Tahap berikutnya adalah acidic range. Sesuai artinya, acidic range akan menunjukkan tingkat keasaman pH kulit. Kian tinggi pH, kian tinggi pula kecenderungan kulit kering. Kian rendah pH, kulit pun makin rentan terhadap pertumbuhan jamur.
pH kulit wajah dikatakan rendah apabila di bawah angka 3,5-4,5. pH kulit dikatakan tinggi jika indikator menunjukkan angka 5,5-6,5. Di antara keduanya, pH baru akan dikatakan normal. Monitor pun memperlihatkan kulit saya ada di pH normal, tepatnya di angka 4,9.
Berikutnya, mari kita menilik tingkat sebum. Sebum adalah minyak alami yang dihasilkan tubuh.
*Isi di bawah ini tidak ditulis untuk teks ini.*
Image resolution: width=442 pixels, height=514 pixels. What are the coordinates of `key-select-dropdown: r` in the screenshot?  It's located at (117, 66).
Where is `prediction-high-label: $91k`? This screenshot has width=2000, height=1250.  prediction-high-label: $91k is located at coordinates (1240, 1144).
Sebum dibutuhkan kulit untuk mendukung keseimbangan skin microbiome dan menjaga agar kulit lembap terhidrasi.
Untuk sebum di bagian pipi, angka yang ditunjukkan adalah 41 yang artinya adalah normal. Sementara pada dahi, angkanya 76 dari rentang normal 34-78. Angka ini nyaris menyentuh kategori kulit berminyak. Maklum saja, bagian T-zone di wajah saya memang rentan berminyak seiring aktivitas, apalagi di sore hari.
Terakhir, waktunya tes hydration. Mungkin secara awam, orang akan menebak jika tes ini akan melihat bagaimana kadar kelembapan di kulit wajah. Ya, memang benar. Namun tak hanya itu, dari sini kita bisa melihat integritas dan elastisitas kulit serta bagaimana hidrasi juga mendukung kehidupan microbiome di kulit wajah.
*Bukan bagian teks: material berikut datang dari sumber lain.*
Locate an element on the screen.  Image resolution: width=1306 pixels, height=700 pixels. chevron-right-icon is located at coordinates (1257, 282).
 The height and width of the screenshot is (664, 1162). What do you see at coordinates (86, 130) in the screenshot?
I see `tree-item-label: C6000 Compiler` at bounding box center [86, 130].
Hasil menunjukkan, baik pada dahi maupun pipi, tingkat kelembapan kulit wajah dalam kondisi prima. Ketika indikator kelembapan dahi di atas 40, angka yang saya dapatkan adalah 70. Indikator yang sama juga berlaku pula untuk pipi. Kelembapan pipi saya selisih tipis dengan dahi, yaitu di angka 69.
Secara umum, kulit saya tergolong normal. Hal ini cukup menggembirakan untuk didengar mengingat beberapa tahun sebelumnya, jerawat terbilang senang hinggap di wajah. Begitupun minyak sehingga selalu mengira jika kulit saya tergolong berminyak.
Sementara untuk hasil dari Visioface, Raisa menunjukkan kerutan yang ada di area mata saya. Kerutan yang ditunjukkan ternyata bisa terjadi karena penggunaan kacamata. Minus mata kanan saya yang selisihnya begitu banyak dibandingkan yang kiri, juga berperan. Katanya, ini memengaruhi ketegangan saraf mata dan merambat ke aktivitas kulit wajah.
Raisa menyampaikan jika analisis kulit seperti ini idealnya dilakukan setiap enam bulan sekali. Dalam jangka waktu seperti itu, kondisi kulit bisa saja sudah berubah. Begitu pula yang terjadi pada microbiome.